Residents from various villages surrounding Indwe in the Eastern Cape brought the small town to a complete standstill. They are protesting against poor service delivery.
Water supply is the biggest challenge they face. They said they often went months without water.
There was a total shutdown with law enforcement in attendance. Residents claim their complaints fall on deaf ears. Housing, road infrastructure and the water issue are front and centre.
“We have spilling drains that are spilling all over the surroundings. We have a small clinic that is serving a huge population. We have this kind of water that we’re drinking. They say they have a problem with the engine there at water works. So, we want them to buy the engine for us to pump water for all communities to get clean water here,” Community leader, Sithembele Nuse.
“Here, the houses, the first phase was done during 2001. Now it’s 2023. In lady Frere, Queenstown, etc… They are on phase 3, phase 4. Now, how come is it a problem for the expenditure when it is done here in Indwe? Because these are our people that are being under our government of the ruling party. Regarding the infrastructure of the roads, our roads are not maintained at all in Ward 15 and ward 16 here in Indwe. Nothing is done,” says a concerned resident, Thabo Khethi.
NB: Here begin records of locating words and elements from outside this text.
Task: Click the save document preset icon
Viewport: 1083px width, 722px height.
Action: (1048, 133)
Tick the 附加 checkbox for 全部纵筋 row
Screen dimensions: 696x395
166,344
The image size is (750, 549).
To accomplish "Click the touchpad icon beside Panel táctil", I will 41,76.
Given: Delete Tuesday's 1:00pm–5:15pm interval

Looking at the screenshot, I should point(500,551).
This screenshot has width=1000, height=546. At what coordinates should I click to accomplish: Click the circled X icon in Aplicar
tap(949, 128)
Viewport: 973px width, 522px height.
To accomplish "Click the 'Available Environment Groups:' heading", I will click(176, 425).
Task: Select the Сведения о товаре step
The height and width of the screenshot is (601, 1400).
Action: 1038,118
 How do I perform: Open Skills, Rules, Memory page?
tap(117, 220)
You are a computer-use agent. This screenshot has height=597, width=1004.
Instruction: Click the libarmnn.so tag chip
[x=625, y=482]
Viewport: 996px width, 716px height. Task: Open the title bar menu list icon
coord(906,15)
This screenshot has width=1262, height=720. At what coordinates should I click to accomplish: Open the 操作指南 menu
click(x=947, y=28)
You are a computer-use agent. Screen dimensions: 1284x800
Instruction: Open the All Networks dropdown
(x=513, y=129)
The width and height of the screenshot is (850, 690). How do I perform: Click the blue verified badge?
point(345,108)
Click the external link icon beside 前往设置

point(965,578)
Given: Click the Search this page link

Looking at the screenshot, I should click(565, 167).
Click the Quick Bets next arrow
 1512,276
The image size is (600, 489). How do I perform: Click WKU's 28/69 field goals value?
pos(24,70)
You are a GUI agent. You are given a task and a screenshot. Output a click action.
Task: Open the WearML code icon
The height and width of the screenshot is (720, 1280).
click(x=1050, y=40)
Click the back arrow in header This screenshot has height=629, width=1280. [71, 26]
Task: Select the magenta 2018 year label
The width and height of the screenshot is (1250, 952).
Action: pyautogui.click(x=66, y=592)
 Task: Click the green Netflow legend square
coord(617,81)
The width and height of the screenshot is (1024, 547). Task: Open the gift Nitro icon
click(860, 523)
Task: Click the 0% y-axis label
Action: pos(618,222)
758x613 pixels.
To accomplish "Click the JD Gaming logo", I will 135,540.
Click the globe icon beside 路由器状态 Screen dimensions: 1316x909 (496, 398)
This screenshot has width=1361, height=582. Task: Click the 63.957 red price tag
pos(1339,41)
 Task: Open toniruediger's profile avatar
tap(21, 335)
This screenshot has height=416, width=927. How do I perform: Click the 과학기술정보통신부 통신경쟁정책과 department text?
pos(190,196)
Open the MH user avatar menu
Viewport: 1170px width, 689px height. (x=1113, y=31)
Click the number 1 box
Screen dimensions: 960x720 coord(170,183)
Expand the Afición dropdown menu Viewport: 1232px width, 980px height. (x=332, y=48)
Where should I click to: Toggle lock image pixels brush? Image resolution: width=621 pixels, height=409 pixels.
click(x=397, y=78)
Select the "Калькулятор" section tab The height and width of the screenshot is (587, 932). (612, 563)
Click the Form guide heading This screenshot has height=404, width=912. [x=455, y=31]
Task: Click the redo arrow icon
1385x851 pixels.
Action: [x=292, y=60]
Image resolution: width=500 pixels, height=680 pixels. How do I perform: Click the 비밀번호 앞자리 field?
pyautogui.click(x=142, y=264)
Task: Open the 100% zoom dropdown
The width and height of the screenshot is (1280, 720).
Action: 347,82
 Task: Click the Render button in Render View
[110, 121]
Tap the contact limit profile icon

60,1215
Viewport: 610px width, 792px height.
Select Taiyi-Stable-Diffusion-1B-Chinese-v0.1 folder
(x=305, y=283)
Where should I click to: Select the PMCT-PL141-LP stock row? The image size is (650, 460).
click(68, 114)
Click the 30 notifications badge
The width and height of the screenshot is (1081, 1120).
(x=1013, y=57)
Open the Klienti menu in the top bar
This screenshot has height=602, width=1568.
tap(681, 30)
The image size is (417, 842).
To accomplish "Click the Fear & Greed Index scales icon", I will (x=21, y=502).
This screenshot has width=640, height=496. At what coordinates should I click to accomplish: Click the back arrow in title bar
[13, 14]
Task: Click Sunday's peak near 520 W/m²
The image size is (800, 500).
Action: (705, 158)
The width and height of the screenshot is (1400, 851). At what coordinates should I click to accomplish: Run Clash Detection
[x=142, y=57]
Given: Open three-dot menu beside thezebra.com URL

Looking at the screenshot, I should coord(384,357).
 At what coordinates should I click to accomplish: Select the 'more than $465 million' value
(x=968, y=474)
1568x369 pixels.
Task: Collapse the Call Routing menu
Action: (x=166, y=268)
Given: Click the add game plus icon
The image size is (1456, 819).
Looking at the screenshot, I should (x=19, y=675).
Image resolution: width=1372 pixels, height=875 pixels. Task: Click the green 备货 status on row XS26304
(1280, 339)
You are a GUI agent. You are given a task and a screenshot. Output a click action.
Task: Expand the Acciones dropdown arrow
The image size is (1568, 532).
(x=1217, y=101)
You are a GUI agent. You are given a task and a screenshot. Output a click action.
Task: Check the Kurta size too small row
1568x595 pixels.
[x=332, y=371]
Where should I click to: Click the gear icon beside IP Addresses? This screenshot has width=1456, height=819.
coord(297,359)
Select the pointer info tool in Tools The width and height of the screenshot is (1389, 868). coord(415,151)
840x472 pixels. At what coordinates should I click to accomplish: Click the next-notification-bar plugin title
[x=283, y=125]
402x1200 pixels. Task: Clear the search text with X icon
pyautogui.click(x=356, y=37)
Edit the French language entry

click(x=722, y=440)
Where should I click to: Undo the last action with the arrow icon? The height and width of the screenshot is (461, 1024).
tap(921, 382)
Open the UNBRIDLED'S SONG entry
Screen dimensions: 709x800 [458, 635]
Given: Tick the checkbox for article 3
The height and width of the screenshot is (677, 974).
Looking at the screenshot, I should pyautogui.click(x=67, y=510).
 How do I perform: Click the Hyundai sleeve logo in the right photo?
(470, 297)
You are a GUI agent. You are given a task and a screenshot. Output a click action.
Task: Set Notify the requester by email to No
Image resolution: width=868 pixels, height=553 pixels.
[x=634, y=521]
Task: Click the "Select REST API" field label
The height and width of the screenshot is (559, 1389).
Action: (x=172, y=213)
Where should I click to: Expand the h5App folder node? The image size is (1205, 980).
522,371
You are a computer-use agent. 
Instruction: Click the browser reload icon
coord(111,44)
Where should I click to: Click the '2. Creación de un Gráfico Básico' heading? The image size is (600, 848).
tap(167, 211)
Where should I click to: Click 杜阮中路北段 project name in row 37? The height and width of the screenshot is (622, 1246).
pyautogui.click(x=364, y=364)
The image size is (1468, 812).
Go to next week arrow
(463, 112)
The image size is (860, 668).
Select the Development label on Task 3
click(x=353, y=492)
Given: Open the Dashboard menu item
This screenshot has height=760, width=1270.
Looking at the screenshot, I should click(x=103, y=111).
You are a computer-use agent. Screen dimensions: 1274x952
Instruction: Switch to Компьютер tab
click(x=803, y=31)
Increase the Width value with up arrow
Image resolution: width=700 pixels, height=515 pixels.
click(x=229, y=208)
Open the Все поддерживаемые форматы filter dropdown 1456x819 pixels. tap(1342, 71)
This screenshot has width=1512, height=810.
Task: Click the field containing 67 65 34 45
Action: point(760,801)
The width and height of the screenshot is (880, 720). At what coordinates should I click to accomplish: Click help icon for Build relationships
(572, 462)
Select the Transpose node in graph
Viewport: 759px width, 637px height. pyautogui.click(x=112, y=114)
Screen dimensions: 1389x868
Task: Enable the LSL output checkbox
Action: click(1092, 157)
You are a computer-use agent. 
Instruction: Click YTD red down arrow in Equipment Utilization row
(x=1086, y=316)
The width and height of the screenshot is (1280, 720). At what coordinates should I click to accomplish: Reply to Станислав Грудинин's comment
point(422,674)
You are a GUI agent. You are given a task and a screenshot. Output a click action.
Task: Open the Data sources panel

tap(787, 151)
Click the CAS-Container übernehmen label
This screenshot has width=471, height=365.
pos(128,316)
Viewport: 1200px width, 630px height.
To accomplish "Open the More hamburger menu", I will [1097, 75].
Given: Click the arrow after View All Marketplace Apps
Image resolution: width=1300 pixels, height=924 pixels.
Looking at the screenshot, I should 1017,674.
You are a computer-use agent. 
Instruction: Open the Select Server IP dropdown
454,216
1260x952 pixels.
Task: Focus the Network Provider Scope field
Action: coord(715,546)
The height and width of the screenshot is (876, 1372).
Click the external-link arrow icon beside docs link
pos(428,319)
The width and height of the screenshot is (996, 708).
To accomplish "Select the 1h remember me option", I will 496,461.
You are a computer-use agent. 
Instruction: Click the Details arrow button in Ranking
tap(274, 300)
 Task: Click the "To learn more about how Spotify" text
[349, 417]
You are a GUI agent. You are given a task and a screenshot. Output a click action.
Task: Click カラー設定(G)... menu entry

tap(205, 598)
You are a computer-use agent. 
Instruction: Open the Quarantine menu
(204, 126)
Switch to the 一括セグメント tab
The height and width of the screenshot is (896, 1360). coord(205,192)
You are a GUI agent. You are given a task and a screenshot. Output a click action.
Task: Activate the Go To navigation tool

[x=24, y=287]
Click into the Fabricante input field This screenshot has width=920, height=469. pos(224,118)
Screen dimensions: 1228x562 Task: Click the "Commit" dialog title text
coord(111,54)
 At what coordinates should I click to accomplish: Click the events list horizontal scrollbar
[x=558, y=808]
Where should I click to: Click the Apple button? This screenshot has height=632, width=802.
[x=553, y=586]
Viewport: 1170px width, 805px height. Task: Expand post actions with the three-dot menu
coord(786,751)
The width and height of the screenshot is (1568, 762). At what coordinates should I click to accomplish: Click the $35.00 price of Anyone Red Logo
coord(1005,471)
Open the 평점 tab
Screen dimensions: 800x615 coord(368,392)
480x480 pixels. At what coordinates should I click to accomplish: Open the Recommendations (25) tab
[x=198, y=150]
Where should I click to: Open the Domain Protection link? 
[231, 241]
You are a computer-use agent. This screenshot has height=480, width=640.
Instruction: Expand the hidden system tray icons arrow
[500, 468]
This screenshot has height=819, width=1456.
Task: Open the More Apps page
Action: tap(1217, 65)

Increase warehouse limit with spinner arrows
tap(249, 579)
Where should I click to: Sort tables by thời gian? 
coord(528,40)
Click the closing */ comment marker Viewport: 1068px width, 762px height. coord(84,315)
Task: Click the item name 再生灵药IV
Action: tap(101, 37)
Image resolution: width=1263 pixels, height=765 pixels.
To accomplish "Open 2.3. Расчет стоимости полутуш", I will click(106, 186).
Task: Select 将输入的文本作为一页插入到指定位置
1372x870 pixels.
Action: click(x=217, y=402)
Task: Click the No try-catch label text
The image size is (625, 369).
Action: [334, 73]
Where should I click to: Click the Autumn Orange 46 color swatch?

Residents say they are often told about budget constraints when they complain. Local and provincial government officials came to address the protesters.
“We are aware of the challenges that are faced by the communities primarily because one is due to load shedding, but the second one relates to the capacity that our water treatment works here and then. To that extent, the municipality on the 22nd of February this year is to approve the adjusted budget so that we are able to make an additional allocation for the municipality to buy more backup generators,” explains Executive Mayor Chris Hani district municipality, Wongama Gela.
“My observation is that all the complaints raised by the community are valid because of the way and the manner in which the services are run here. The complaints are seriously valid because they allege that councilors do not listen to them, instead, they tell them things that they won’t do. They promise but they don’t come back. So, for those reasons, I think and the majority of the issues that they are raising are mostly valid, especially for the service delivery,” says provincial government’s Nonceba Kontsiwe.
The Emalahleni municipality plans to build 6 public toilets worth nearly R4 million. Residents want the money to be used to fix the water treatment plant.